Why Combined Observation is Overrated

Other reactive libraries dump the combine functions merge, zip and combineLatest on your brain. And at one point, I was convinced combined observations are an essential part of reactive programming. Practice has changed my mind. SwiftObserver offers no combined observation anymore. This decision is the result of a long process, involving many practical applications, discovering what's really essential, and letting go of big fancy features, one by one.

It has emerged as part of the philosophy (or insight if you will) on which SwiftObserver is built, that combined observation is a non-essential feature to the purpose of the observer pattern, dependency inversion, reactive code design and clean architecture. I would even argue that combined observation is an anti pattern. So SwiftObserver will not blow up its complexity or compromise its elegance, consistency or principles, just to support combined observation.

Combined observation can always easily be replaced by single observations. Each single observation would just call a function that does the "combined" update and pulls the necessary data from wherever it needs to.

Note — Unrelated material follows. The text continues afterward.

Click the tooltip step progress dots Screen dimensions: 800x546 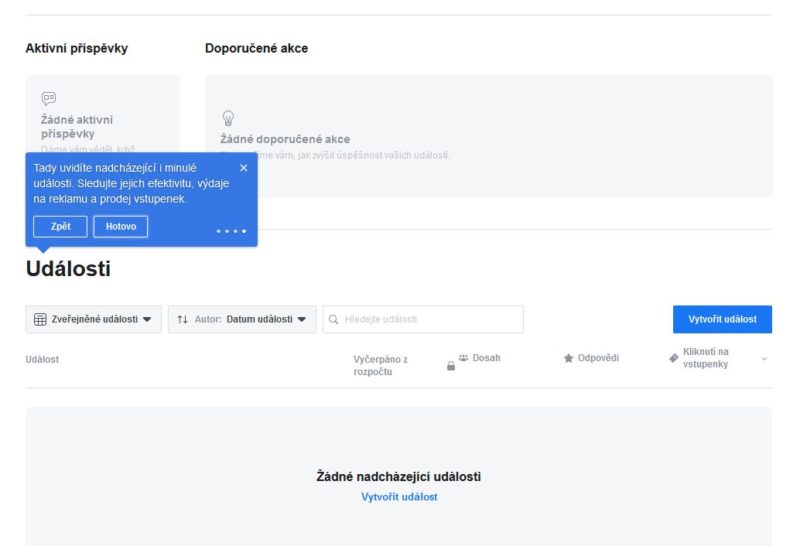(231, 231)

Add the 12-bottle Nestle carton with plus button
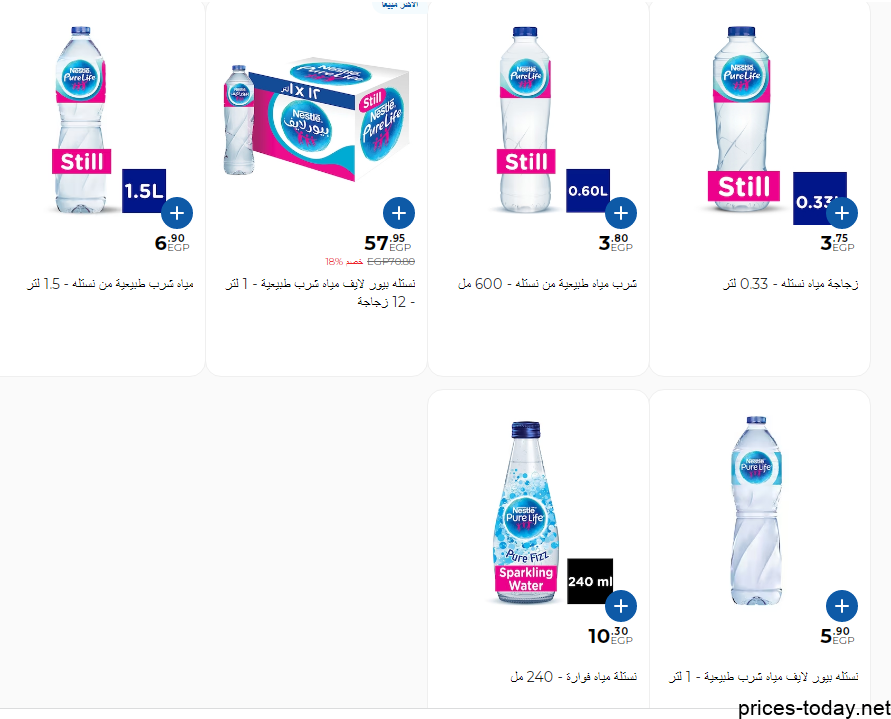click(x=399, y=213)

combineLatest is by far the most used combine function in practice and covers practically all "needs" for combined observation. The above suggested update function can be equivalent to combineLatest when the involved observables conform to ObservableCache, so the update function can directly pull the latest message from them. ObservableCache generally reduces the need for explicit combine functions in the first place, since the interesting data can often be pulled directly from observables.

As the founder of SwiftObserver, I even have to note, that I don't use combined observation anymore at all. It never offers me a benefit over single observation in practice. To the contrary: Managing observations proves to be harder when they're coupled.

My hunch is that merge, zip and combineLatest in other reactive libraries originate less from practical need and more from a desire to gerneralize and to max out the metaphors of "data streams" or "sequences". The underlying conceptual mis-alignment here would be, that observables in an observer-observable relationship are really supposed to send messages rather than anonymous data. I'll explain why.

All that is required for dependency inversion is that the observer gets informed about events that it might need to react to. The observer then decides whether to act at all, how to act and what data it requires, and it pulls exactly that data from wherever it needs to, including from observables. It is not the job of the observable to presume what data any observer might need. It's not supposed to depend on the observer's concerns, which is the whole reason why we invert that dependency through the Observer Pattern. The observable's job is just to tell what happened.

So, in a clean decoupled design that adheres to the idea of the ObserverPattern, observables naturally send messages rather than data, and combining messages wouldn't be as meaningful or helpful.

What You Might Not Like

  • Not conform to Rx (the semi standard of reactive programming)
  • SwiftObserver is focused on the foundation of reactive programming. UI bindings are available as UIObserver, but that framework is still in its infancy. You're welcome to make PRs.
  • Observers and observables must be objects and cannot be of value types. However:
    1. Variables can hold any type of values and observables can send any type of messages.
    2. We found that entities active enough to observe or significant enough to be observed are typically not mere values that are being passed around. What's being passed around are the messages that observables send to observers, and those messages are prototypical value types.
    3. For fine granular observing, the Var type is appropriate, further reducing the "need" (or shall we say "anti pattern"?) to observe value types.